12 thoughts on “I Can’t Forget*

    1. You know, they really were, KBR! And Christie was quite good at using that trope, and even misleading with it. There are some other great classic crime examples, too, as you say. Little wonder it’s a trope that has stayed with us.

      Liked by 1 person

    1. You know, Neeru, I thought about that when I wrote this post. It is really interesting, isn’t it? Perhaps it’s because the loss of a child has an extra haunting quality?


    1. I like his earlier work, too, Richard. And I like Boone Daniels as a character. I know that authors move on and do different things, but I agree with you that Winslow’s mystery novels are terrific.


  1. The one that springs to mind is Graeme Macrae Burnet’s The Disappearance of Adele Bedeau, where Inspector Gorski is haunted by his failure to bring the murderer of a young girl to justice back when he was a rookie cop.
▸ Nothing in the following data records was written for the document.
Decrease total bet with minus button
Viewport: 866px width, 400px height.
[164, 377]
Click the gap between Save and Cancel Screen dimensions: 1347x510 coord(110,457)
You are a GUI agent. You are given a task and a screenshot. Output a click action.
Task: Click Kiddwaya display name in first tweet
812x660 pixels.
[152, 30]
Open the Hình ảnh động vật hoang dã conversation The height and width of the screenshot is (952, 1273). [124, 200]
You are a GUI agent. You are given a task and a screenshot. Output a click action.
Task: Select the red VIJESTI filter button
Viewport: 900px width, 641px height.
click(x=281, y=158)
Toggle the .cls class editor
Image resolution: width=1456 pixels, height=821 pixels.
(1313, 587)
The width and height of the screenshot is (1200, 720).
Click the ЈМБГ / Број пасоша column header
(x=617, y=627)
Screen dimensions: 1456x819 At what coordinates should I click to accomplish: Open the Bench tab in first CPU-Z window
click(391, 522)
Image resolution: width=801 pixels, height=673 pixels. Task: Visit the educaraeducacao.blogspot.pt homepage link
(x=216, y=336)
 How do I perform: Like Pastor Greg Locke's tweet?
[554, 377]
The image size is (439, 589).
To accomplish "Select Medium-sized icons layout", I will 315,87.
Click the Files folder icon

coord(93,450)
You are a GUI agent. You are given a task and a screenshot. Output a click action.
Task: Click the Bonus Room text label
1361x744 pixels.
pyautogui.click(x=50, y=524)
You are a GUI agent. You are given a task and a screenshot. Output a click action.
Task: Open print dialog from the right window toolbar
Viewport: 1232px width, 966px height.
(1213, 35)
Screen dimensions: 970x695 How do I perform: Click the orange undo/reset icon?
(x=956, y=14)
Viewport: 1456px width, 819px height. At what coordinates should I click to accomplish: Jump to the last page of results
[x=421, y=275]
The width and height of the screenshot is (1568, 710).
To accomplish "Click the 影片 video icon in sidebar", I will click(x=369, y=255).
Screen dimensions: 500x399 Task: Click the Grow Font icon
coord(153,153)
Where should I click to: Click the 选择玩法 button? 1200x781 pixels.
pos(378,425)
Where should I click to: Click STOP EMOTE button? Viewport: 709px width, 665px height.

This makes him all the more determined not to fail now, when another young woman has disappeared and it’s feared she too has been murdered.

    It can be an excellent trope when well done, but I must admit it can also be annoying when it is dragged across an entire series as sometimes happens.


    1. I agree with you 100%, FictionFan. If it carries on for too long, this trope does get tiresome. But when it’s done effectively, it can be really absorbing. I’m glad you mentioned the Burnet. It’s a great example of what I had in mind with this post, and Burnet is a talented writer who I think deserves more attention than he gets. I’m interested in seeing where he goes next with his writing.